◆ **MATERIAL PROVIDED**:

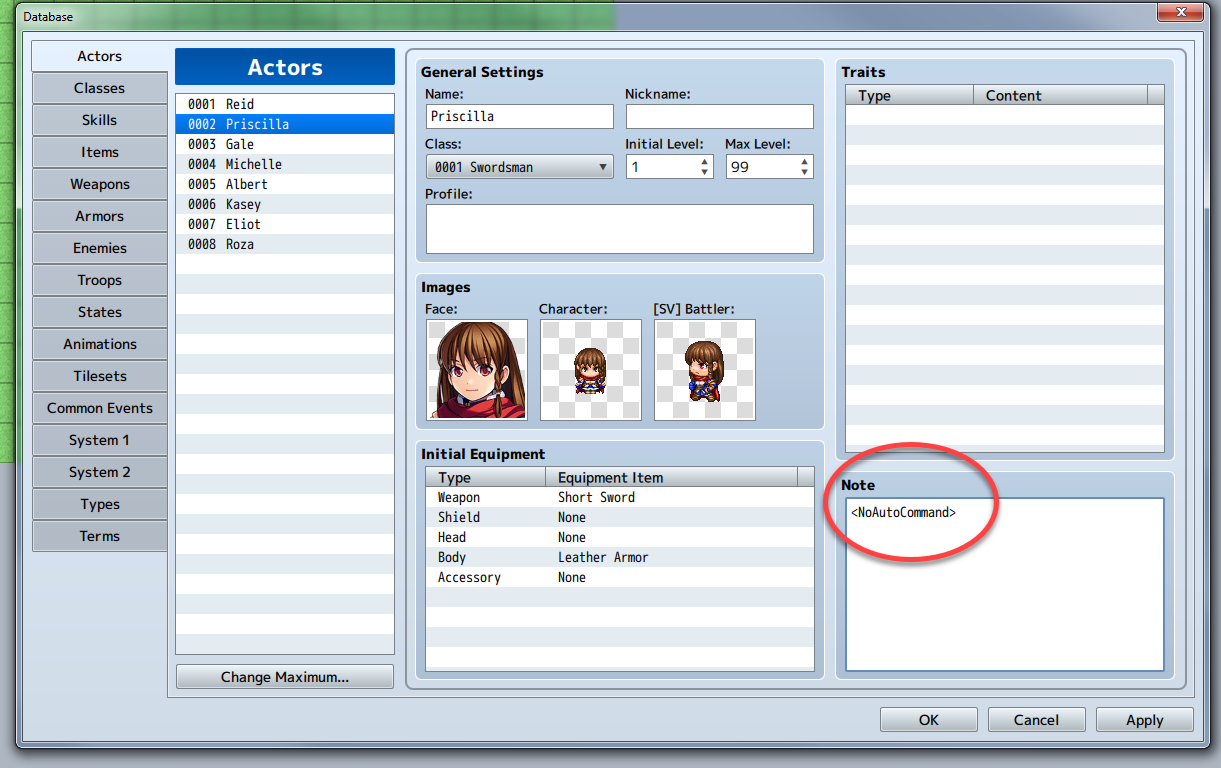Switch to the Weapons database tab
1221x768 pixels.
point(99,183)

==

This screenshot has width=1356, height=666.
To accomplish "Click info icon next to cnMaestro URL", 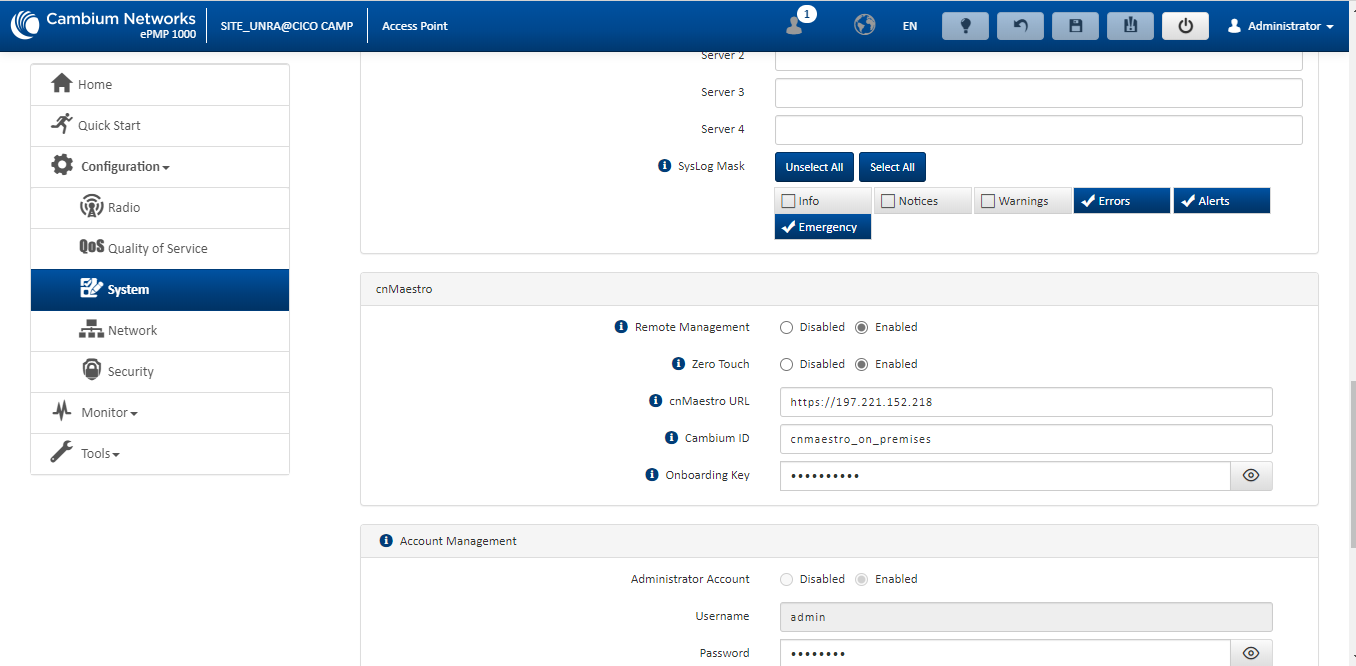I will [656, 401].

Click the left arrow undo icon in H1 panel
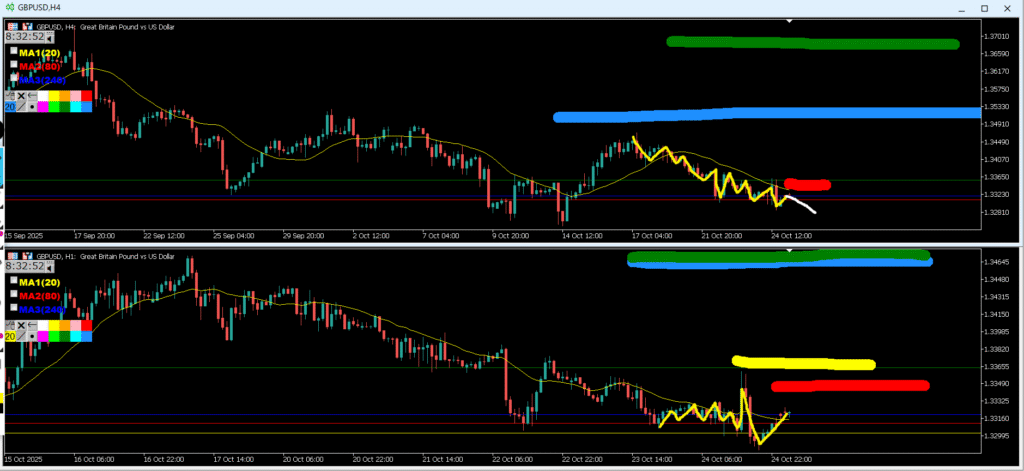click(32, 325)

* * *

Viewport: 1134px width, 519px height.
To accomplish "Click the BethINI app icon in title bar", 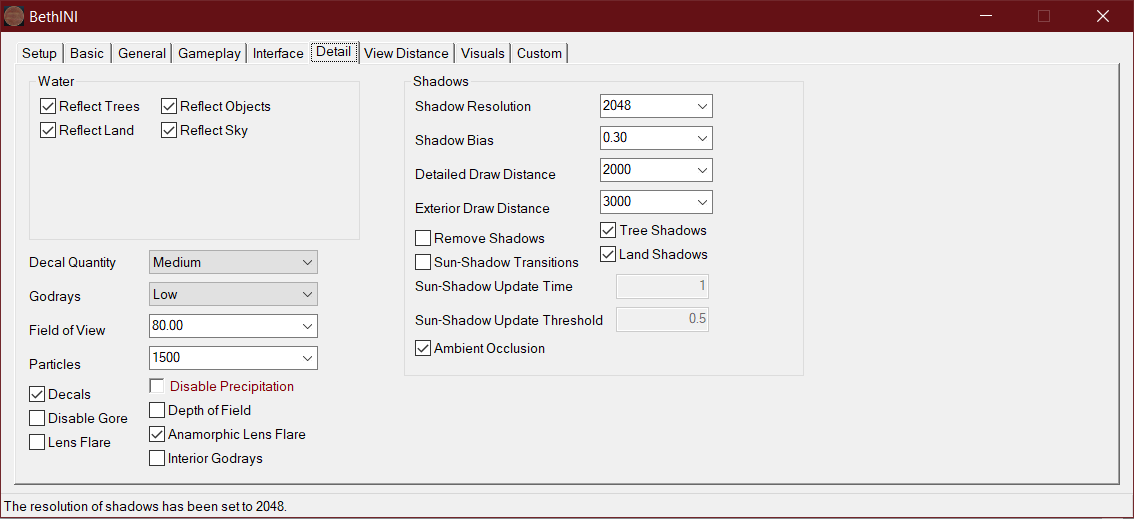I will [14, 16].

◆ **EXERCISE PROMPT**:
Show all lines from the listing above in which "height" appears.

◆ **COMPLETED TASK**:
This screenshot has width=1356, height=666.
Viewport: 1134px width, 519px height.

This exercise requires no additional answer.